'The great Globe itself'
We’ve been sitting drinking wine in the Anchor* pub on Bankside, complaining about the misleading information on their menus, which proclaim the pub to be on the site of the ‘original’ Globe Theatre.
‘Hmmm, only of the Globe was really huge’
‘Maybe it had a very big yard’
‘Actually, sitting here, we’d probably be in a brothel, or a bear pit’
There’s a further issue about the plays proclaimed to be ‘first performed’ at the Globe. Henry V, Richard II, ok.
‘Romeo and Juliet?! I don’t think so!’
Coza decides she needs to take me past the real site of the Globe on the way back to the station. It is a couple of streets back from the river, and adjacent to the Rose Theatre.

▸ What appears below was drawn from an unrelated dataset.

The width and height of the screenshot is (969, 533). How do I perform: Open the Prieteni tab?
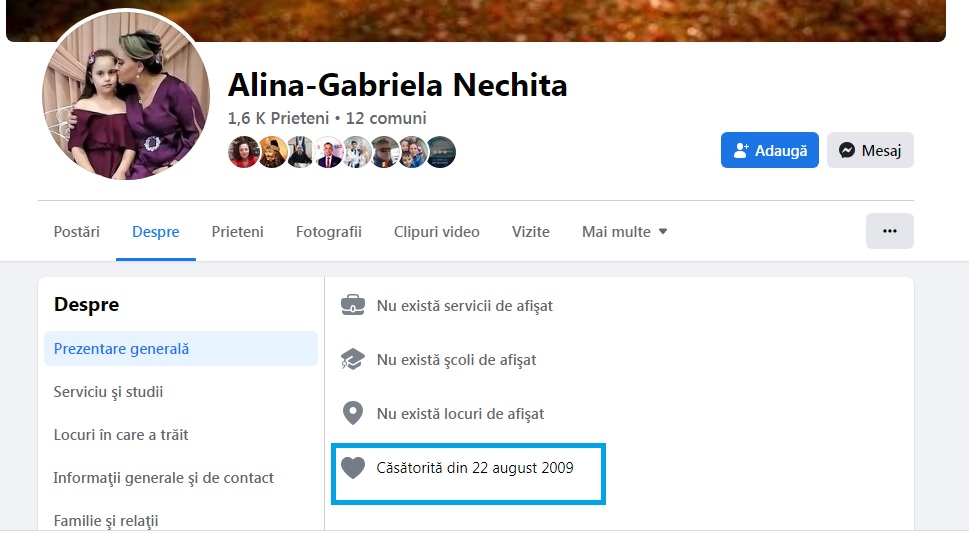(x=238, y=232)
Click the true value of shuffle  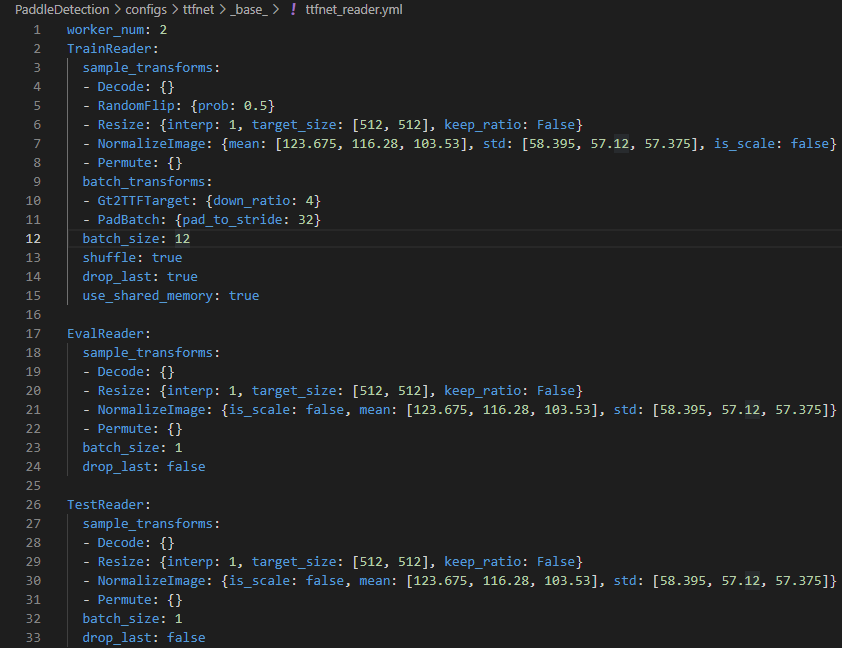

There’s not much to see. The ground has been marked out, but the majority of the theatre site is buried beneath a listed Georgian building. I look at it. It’s not an impressive building. You’d think they could have sacrificed it for the history beneath the stones.
‘Just think what could be down there’
‘Cardenio…, or perhaps Love’s Labour’s Won!’
Just for a moment, my mind drifts. The sense of history as I stand here is almost overwhelming. This was the centre of Elizabethan Theatre, and I’m in the footsteps of Will perhaps more than I ever am in Stratford. Never mind that who knows what I’d be standing in! THIS is where it happened.
*A pub with an orderly queue at the bar. Tourists!